それを受け取ると、女は隠れていない右目で真っ直ぐ男を見つめる。
感情を感じない冷たさのある瞳が男を映す。
「この後は如何しますか?」
「そうですねぇ……今は予定通り、“E2-13-第5項”でいきます」
「かしこまりました……しかし、良いのですか?E2-13-第5項ではここも……」
「構いませんよ。どこであろうと誰がなそうと、結果のみが全てです。高松製薬である理由も、最悪私が成す必要もありません。その為の“旅のしおり”です」
朗らかに笑いながらそう言う男の言葉に、女は右目を細める。
「……ですが“旅のしおり”には“彼”に関する記述はありませんが? 」
「彼……? ああ、“彼女”の成功例第1号の……それはそうですよ、完全にイレギュラーなので。私の“脳”でも流石に“露端の石”にまで可能性は見い出せません。まぁ世の中計画通りにいかないこともありますが、彼が大きな障害になることもないでしょう……そんなに気になりますか?」
「……いえ。ただの確認です」
答えた女の鉄面皮に、僅かなほころびを感じた男は顎に手を当てながら考えるような仕草で思案する。
「……ふむ、珍しいですね。アリスさんがそんなに気にされるとは。ふふっ、少し妬けますね」
「……では、予定通りに。今回のデータはすぐに転送致します。お先に失礼致します」
からかう様な笑みを浮かべて男が言うが、女─アリスに取り合う様子はなく表情は感情を映さない。

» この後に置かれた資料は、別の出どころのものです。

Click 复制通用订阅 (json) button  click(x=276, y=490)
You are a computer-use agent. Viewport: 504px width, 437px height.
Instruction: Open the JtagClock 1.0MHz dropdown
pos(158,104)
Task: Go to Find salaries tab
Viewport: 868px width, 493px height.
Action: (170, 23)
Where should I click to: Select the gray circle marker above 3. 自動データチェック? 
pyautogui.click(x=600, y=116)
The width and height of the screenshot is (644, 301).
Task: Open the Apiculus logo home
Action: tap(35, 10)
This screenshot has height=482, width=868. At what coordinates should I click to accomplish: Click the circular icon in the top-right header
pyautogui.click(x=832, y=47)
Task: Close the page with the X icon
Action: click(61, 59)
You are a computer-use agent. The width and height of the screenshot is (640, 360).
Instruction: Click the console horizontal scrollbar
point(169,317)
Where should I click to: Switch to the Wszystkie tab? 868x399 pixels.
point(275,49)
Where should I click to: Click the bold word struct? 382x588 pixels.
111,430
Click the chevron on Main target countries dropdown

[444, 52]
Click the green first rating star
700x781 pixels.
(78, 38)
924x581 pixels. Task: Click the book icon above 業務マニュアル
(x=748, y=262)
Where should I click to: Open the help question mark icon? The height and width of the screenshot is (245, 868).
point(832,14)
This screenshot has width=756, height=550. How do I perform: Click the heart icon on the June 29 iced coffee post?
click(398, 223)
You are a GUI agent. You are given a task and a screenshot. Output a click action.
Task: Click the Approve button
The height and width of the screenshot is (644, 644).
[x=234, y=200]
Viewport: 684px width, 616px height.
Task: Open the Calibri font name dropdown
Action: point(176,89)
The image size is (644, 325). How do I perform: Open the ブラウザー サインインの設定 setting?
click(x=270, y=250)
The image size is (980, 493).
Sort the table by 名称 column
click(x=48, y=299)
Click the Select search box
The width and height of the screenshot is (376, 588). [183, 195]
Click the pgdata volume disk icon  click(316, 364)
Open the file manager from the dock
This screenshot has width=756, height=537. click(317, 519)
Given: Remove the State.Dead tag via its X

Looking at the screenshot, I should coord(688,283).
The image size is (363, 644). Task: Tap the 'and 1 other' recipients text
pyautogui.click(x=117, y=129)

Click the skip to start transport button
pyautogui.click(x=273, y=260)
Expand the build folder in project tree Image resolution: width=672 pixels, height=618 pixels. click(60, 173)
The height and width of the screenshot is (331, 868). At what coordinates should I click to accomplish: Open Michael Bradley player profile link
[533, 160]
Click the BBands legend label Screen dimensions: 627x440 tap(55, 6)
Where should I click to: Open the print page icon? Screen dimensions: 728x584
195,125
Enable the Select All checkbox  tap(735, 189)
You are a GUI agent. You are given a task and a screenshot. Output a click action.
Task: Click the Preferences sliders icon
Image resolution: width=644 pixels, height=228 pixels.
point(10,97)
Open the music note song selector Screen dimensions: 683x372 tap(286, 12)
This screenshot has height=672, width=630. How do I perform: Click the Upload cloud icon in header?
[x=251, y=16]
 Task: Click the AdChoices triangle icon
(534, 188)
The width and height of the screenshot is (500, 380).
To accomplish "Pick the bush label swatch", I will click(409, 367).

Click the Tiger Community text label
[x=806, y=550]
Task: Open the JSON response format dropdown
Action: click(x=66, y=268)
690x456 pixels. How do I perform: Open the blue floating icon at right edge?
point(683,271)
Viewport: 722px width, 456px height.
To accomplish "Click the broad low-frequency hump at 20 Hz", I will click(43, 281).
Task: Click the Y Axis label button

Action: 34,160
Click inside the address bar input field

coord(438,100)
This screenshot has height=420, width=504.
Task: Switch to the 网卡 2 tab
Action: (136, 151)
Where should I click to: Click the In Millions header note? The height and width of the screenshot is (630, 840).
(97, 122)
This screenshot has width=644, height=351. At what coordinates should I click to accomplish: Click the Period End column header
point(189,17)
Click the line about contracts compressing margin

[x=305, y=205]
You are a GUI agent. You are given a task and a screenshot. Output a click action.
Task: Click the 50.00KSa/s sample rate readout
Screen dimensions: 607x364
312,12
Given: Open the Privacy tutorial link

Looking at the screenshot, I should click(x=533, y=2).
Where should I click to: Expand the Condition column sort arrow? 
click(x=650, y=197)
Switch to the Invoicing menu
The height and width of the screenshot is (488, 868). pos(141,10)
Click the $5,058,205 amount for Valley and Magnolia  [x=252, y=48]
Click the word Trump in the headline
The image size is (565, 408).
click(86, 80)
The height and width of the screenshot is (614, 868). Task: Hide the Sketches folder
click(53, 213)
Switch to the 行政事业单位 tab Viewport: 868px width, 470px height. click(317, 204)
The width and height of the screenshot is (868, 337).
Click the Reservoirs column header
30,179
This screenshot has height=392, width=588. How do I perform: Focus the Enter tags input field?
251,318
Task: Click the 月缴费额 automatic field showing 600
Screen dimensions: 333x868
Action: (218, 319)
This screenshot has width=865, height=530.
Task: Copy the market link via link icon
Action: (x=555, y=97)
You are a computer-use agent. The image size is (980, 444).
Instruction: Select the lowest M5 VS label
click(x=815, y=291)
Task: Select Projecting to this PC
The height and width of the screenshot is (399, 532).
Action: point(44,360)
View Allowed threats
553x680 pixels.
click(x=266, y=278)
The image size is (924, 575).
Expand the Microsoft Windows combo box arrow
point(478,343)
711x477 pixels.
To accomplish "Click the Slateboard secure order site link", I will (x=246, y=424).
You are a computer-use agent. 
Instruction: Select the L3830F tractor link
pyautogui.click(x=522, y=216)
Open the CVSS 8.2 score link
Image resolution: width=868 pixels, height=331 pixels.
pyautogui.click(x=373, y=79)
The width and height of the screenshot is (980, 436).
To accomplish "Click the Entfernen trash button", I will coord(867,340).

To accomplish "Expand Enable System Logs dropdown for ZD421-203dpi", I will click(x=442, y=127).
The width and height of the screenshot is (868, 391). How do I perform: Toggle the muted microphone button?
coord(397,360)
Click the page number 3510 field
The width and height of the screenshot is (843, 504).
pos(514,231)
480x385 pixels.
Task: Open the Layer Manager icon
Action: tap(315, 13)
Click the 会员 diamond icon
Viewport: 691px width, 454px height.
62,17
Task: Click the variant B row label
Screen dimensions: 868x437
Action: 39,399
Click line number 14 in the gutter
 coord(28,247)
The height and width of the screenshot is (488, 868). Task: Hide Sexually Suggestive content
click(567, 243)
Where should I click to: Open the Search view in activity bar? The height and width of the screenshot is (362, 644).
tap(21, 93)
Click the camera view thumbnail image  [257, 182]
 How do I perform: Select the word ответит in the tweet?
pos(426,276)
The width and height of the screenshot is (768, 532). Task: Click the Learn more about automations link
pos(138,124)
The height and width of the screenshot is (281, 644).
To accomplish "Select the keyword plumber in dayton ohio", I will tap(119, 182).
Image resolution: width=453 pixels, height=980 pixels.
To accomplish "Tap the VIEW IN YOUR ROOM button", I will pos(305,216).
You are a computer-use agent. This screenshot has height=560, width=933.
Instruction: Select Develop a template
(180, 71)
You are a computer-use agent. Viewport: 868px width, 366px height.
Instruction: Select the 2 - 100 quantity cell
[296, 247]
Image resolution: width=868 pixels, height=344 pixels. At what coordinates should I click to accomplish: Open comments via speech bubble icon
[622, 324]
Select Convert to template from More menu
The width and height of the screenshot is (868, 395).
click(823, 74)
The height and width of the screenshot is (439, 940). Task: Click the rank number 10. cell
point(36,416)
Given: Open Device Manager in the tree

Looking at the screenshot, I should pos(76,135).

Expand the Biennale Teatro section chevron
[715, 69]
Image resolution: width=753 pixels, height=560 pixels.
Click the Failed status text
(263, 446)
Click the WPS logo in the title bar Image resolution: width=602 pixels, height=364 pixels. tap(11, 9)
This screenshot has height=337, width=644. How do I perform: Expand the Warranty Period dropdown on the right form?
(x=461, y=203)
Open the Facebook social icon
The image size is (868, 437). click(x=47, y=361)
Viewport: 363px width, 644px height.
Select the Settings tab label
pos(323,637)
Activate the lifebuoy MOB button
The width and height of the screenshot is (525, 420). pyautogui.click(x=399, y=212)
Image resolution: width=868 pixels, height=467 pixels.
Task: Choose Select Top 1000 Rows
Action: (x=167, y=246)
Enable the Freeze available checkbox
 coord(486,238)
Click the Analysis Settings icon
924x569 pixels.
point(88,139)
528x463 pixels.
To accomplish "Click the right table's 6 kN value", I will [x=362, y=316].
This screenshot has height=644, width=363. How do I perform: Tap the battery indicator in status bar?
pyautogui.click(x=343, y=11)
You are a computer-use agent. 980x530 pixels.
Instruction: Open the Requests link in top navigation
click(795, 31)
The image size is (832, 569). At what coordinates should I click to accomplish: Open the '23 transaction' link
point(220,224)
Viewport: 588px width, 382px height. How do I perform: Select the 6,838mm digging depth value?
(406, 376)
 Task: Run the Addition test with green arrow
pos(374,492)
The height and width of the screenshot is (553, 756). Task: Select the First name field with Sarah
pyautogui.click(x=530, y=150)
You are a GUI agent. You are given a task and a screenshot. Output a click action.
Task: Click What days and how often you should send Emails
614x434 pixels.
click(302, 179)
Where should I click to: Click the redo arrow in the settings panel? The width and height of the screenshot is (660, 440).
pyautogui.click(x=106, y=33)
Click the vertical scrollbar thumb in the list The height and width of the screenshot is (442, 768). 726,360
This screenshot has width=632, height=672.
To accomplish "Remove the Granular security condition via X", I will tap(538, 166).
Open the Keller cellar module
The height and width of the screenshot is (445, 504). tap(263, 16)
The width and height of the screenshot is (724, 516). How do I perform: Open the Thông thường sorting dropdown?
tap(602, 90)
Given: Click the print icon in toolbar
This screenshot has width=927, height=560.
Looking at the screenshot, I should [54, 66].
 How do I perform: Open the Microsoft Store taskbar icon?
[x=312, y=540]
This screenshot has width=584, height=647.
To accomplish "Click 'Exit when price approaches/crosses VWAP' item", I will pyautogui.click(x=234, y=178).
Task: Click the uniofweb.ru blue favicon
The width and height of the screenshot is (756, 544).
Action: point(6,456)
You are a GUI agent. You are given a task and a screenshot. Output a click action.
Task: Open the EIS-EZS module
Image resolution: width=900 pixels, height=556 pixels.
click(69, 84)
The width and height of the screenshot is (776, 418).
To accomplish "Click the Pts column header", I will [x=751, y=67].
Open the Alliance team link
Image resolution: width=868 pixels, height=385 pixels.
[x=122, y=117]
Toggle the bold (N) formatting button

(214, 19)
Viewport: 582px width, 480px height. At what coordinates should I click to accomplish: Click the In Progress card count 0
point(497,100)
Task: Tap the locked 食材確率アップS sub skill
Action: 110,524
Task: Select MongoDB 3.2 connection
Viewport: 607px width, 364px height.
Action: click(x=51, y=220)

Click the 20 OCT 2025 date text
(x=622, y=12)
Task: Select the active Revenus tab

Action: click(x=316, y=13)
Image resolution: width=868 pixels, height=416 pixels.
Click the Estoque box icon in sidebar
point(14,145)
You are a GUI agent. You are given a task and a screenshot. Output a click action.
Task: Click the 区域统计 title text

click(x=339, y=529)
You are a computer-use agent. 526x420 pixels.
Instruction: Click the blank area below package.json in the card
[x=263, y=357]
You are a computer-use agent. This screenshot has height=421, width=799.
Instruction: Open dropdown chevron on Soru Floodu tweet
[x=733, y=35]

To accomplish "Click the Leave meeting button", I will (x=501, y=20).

タブレットを胸元に抱えると、頭を軽く下げ退室していく。
「おや、少しからかい過ぎましたかね? しかし……」
眉尻を下げながら独り言ちると、目を細めてモニターを見つめる。
画面には先程から変わらず勝利宣言の文字が映っていた。
「……櫻井 春斗君……ねぇ」
男はため息混じりに呟き、画面を切り替え届いたデータに改めて目を通し始めた。